Ph. Graziano Agolini
Bearing witness to two extraordinary geological events
Architect Micheletti, what makes the phenomenon of “karst and caves in the evaporites of the Northern Apennines” unique, compared to the many karst phenomena that characterise, for example, limestone rocks?
“There are several aspects that make this phenomenon unique: first of all, it is the combination of two of the most extraordinary geological events in the Earth’s history. The first, dating back 200 million years, was the opening of Pangaea with the formation of the Tethys ocean, and the second, which occurred six million years ago, was an ecological upheaval that affected the Mediterranean Sea and is known as the Messinian Salinity Crisis. In both cases, the evaporation of seawater caused the deposition of large amounts of gypsum and salt, and today, the outcroppings of these two evaporitic formations are close to each other. During hot, humid periods, the penetration of rainwater created extraordinary shapes, which are very rarely preserved and almost always in desert areas, unlike those created by karstification in limestones, which are harder and more resistant.”
Do these phenomena also reveal a history of past climate changes?
“Definitely. Caves are places that can preserve highly detailed records of all climatic variations, because they are more stable environments and therefore able to retain more reliable information.”
A key site for earth sciences
This recognition brings the number of Sites making up the Natural Heritage “family” in Italy to six.
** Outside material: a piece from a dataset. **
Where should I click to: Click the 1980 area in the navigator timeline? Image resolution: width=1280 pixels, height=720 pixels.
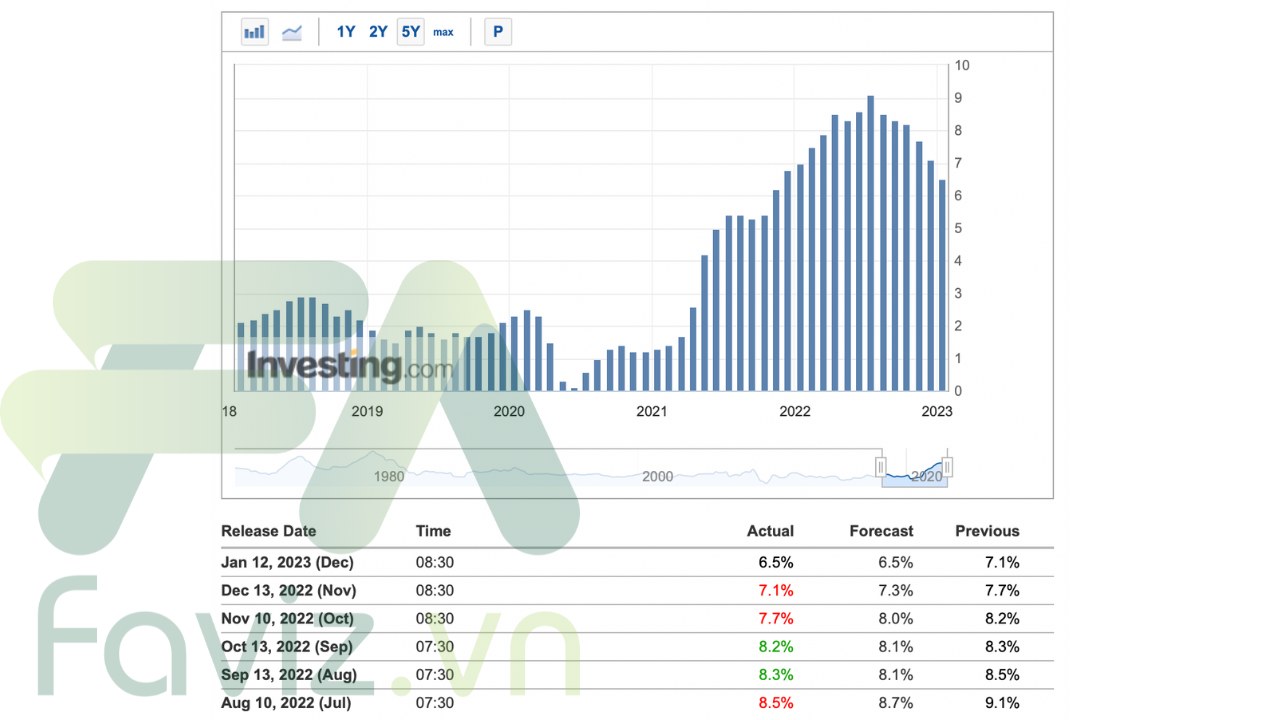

What points of contact do you identify with the values that led to the recognition of the Dolomites?
“More than one point of contact can be identified starting with the value for the history of Earth Sciences that characterises the new UNESCO site. As in the case of the Dolomites region, in fact, the Apennine site was the first in the world to be studied for those values now recognised by UNESCO, thanks to the cultural ferment that characterised Italy as early as the 17th century, as well as the proximity of important universities. Even today, 90% of publications on the subject refer to these areas, which, like the Dolomites, constitute a scientific laboratory within arm’s reach, and relate not only the history of the Earth but also the evolution of scientific thought and research.”
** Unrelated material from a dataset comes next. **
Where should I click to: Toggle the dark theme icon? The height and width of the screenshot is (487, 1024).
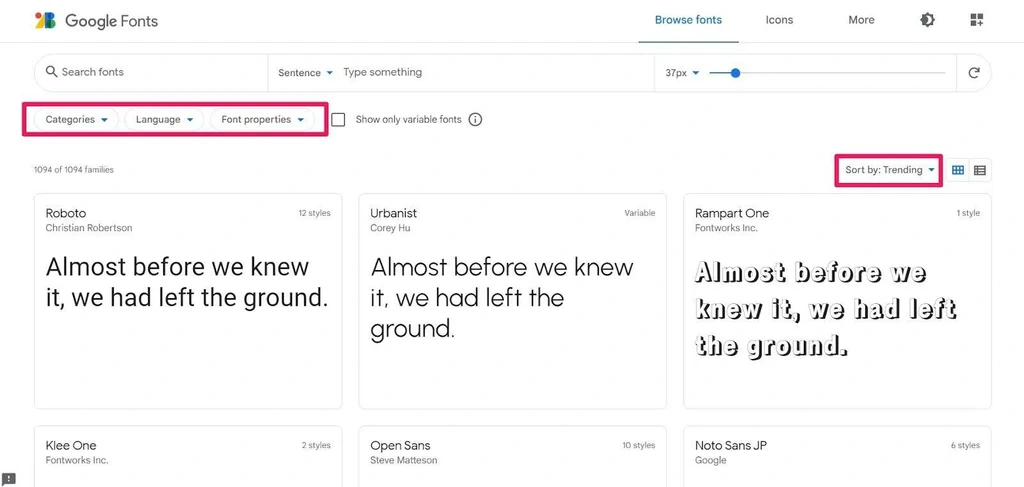927,20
A serial but unified property
It is a complex property, composed of a variety of karst morphologies, more than 900 caves and evaporitic resurgences; it is also a serial property, spread over four provinces. Will its management therefore require strategies similar to those adopted for the serial property of the Dolomites?
“In this case, I would say that the analogy is only formal. As the key areas are partly underground, they generate less conflict with human activities, and mass usage is not physically possible. They also fall under the coordination of a single Region.”
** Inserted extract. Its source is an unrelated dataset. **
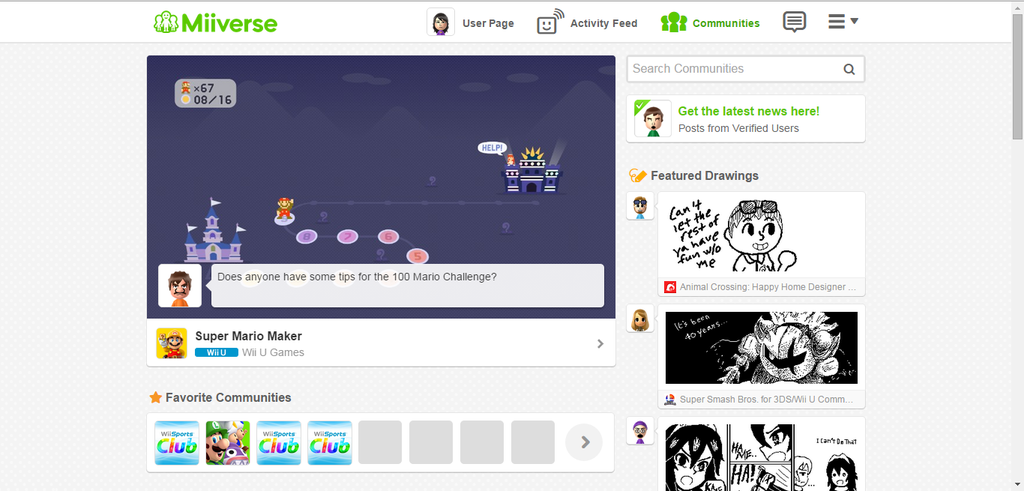Open the Activity Feed tab

click(x=603, y=24)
This was an important achievement for the Emilia-Romagna Region, experts from the collaborating universities, technicians, and all the entities that worked on the submission. Another source of satisfaction for you following the Dolomites’ recognition…
“Not only for me, but also for the rest of the team that was there both in 2009 and in 2023, especially Loredana Ponticelli and Dolomiti Project geologist Stefano Furin, along with Emiliano Oddone.”